→ Your goal
Would you please set down the entries below exactly as shown?

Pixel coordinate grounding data
>>>>>

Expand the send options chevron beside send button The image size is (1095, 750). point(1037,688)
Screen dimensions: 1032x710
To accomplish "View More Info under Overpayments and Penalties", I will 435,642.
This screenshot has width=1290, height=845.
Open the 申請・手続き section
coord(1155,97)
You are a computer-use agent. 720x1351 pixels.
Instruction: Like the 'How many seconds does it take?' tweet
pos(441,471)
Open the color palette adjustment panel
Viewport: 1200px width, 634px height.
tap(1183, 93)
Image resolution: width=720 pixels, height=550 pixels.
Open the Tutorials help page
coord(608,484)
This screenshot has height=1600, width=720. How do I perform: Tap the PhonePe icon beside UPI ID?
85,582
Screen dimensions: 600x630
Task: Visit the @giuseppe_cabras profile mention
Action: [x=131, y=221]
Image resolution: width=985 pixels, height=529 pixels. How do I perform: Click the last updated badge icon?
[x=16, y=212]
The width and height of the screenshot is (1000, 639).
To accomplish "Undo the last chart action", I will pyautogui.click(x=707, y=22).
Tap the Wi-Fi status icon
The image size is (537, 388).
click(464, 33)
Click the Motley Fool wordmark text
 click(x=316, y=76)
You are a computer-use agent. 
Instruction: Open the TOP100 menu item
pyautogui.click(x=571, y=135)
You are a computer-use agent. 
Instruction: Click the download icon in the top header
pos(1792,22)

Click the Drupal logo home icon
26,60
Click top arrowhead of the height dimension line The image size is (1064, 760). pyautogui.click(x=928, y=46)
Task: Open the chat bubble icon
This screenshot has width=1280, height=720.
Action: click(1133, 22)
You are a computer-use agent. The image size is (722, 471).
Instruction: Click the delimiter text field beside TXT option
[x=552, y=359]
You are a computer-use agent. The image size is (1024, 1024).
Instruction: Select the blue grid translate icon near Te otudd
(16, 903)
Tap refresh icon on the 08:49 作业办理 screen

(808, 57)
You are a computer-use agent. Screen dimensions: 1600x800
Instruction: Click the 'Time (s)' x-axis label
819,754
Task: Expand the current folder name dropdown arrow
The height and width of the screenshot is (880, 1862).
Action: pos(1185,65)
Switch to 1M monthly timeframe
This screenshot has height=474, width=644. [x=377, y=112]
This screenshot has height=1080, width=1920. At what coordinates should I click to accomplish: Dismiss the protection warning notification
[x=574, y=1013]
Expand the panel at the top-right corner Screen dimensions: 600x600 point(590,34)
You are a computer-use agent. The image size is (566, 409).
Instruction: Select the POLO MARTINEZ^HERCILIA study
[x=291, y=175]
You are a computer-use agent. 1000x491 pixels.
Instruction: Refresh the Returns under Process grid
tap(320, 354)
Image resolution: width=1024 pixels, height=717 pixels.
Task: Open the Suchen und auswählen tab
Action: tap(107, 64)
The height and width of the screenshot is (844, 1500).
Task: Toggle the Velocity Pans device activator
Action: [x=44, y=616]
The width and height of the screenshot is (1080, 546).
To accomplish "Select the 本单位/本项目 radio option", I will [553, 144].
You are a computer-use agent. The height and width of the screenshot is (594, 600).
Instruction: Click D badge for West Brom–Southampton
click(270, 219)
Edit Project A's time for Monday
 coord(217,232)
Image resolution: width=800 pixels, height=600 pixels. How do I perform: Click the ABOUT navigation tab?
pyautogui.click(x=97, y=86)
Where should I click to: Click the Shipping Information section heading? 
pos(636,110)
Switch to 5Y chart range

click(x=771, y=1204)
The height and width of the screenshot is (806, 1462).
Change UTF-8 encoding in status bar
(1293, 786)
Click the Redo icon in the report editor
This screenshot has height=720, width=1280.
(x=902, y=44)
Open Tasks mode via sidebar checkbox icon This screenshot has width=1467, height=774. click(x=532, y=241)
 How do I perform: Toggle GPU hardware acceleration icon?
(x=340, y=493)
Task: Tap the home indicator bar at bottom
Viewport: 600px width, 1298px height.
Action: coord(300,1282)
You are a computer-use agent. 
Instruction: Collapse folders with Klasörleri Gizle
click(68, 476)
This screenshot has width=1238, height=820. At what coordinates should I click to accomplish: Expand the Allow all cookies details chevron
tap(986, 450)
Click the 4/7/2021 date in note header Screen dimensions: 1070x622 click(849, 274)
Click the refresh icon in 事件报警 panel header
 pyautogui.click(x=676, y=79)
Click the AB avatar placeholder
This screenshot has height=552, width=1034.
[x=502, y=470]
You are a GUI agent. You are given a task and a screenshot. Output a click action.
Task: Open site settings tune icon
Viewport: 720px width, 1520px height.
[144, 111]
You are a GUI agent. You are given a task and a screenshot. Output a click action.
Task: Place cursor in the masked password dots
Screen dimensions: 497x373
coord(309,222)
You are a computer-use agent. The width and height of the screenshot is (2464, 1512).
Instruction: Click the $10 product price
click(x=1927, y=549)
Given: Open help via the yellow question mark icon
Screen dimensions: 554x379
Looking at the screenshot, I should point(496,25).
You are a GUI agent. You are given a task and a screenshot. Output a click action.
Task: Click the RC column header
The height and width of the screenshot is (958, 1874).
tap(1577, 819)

<<<<<

→ Exercise answer
Expand the send options chevron beside send button The image size is (1095, 750). point(1037,688)
Screen dimensions: 1032x710
To accomplish "View More Info under Overpayments and Penalties", I will 435,642.
This screenshot has width=1290, height=845.
Open the 申請・手続き section
coord(1155,97)
You are a computer-use agent. 720x1351 pixels.
Instruction: Like the 'How many seconds does it take?' tweet
pos(441,471)
Open the color palette adjustment panel
Viewport: 1200px width, 634px height.
tap(1183, 93)
Image resolution: width=720 pixels, height=550 pixels.
Open the Tutorials help page
coord(608,484)
This screenshot has height=1600, width=720. How do I perform: Tap the PhonePe icon beside UPI ID?
85,582
Screen dimensions: 600x630
Task: Visit the @giuseppe_cabras profile mention
Action: [x=131, y=221]
Image resolution: width=985 pixels, height=529 pixels. How do I perform: Click the last updated badge icon?
[x=16, y=212]
The width and height of the screenshot is (1000, 639).
To accomplish "Undo the last chart action", I will pyautogui.click(x=707, y=22).
Tap the Wi-Fi status icon
The image size is (537, 388).
click(464, 33)
Click the Motley Fool wordmark text
 click(x=316, y=76)
You are a computer-use agent. 
Instruction: Open the TOP100 menu item
pyautogui.click(x=571, y=135)
You are a computer-use agent. 
Instruction: Click the download icon in the top header
pos(1792,22)

Click the Drupal logo home icon
26,60
Click top arrowhead of the height dimension line The image size is (1064, 760). pyautogui.click(x=928, y=46)
Task: Open the chat bubble icon
This screenshot has width=1280, height=720.
Action: click(1133, 22)
You are a computer-use agent. The image size is (722, 471).
Instruction: Click the delimiter text field beside TXT option
[x=552, y=359]
You are a computer-use agent. The image size is (1024, 1024).
Instruction: Select the blue grid translate icon near Te otudd
(16, 903)
Tap refresh icon on the 08:49 作业办理 screen

(808, 57)
You are a computer-use agent. Screen dimensions: 1600x800
Instruction: Click the 'Time (s)' x-axis label
819,754
Task: Expand the current folder name dropdown arrow
The height and width of the screenshot is (880, 1862).
Action: pos(1185,65)
Switch to 1M monthly timeframe
This screenshot has height=474, width=644. [x=377, y=112]
This screenshot has height=1080, width=1920. At what coordinates should I click to accomplish: Dismiss the protection warning notification
[x=574, y=1013]
Expand the panel at the top-right corner Screen dimensions: 600x600 point(590,34)
You are a computer-use agent. The image size is (566, 409).
Instruction: Select the POLO MARTINEZ^HERCILIA study
[x=291, y=175]
You are a computer-use agent. 1000x491 pixels.
Instruction: Refresh the Returns under Process grid
tap(320, 354)
Image resolution: width=1024 pixels, height=717 pixels.
Task: Open the Suchen und auswählen tab
Action: tap(107, 64)
The height and width of the screenshot is (844, 1500).
Task: Toggle the Velocity Pans device activator
Action: [x=44, y=616]
The width and height of the screenshot is (1080, 546).
To accomplish "Select the 本单位/本项目 radio option", I will [553, 144].
You are a computer-use agent. The height and width of the screenshot is (594, 600).
Instruction: Click D badge for West Brom–Southampton
click(270, 219)
Edit Project A's time for Monday
 coord(217,232)
Image resolution: width=800 pixels, height=600 pixels. How do I perform: Click the ABOUT navigation tab?
pyautogui.click(x=97, y=86)
Where should I click to: Click the Shipping Information section heading? 
pos(636,110)
Switch to 5Y chart range

click(x=771, y=1204)
The height and width of the screenshot is (806, 1462).
Change UTF-8 encoding in status bar
(1293, 786)
Click the Redo icon in the report editor
This screenshot has height=720, width=1280.
(x=902, y=44)
Open Tasks mode via sidebar checkbox icon This screenshot has width=1467, height=774. click(x=532, y=241)
 How do I perform: Toggle GPU hardware acceleration icon?
(x=340, y=493)
Task: Tap the home indicator bar at bottom
Viewport: 600px width, 1298px height.
Action: coord(300,1282)
You are a computer-use agent. 
Instruction: Collapse folders with Klasörleri Gizle
click(68, 476)
This screenshot has width=1238, height=820. At what coordinates should I click to accomplish: Expand the Allow all cookies details chevron
tap(986, 450)
Click the 4/7/2021 date in note header Screen dimensions: 1070x622 click(849, 274)
Click the refresh icon in 事件报警 panel header
 pyautogui.click(x=676, y=79)
Click the AB avatar placeholder
This screenshot has height=552, width=1034.
[x=502, y=470]
You are a GUI agent. You are given a task and a screenshot. Output a click action.
Task: Open site settings tune icon
Viewport: 720px width, 1520px height.
[144, 111]
You are a GUI agent. You are given a task and a screenshot. Output a click action.
Task: Place cursor in the masked password dots
Screen dimensions: 497x373
coord(309,222)
You are a computer-use agent. The width and height of the screenshot is (2464, 1512).
Instruction: Click the $10 product price
click(x=1927, y=549)
Given: Open help via the yellow question mark icon
Screen dimensions: 554x379
Looking at the screenshot, I should point(496,25).
You are a GUI agent. You are given a task and a screenshot. Output a click action.
Task: Click the RC column header
The height and width of the screenshot is (958, 1874).
tap(1577, 819)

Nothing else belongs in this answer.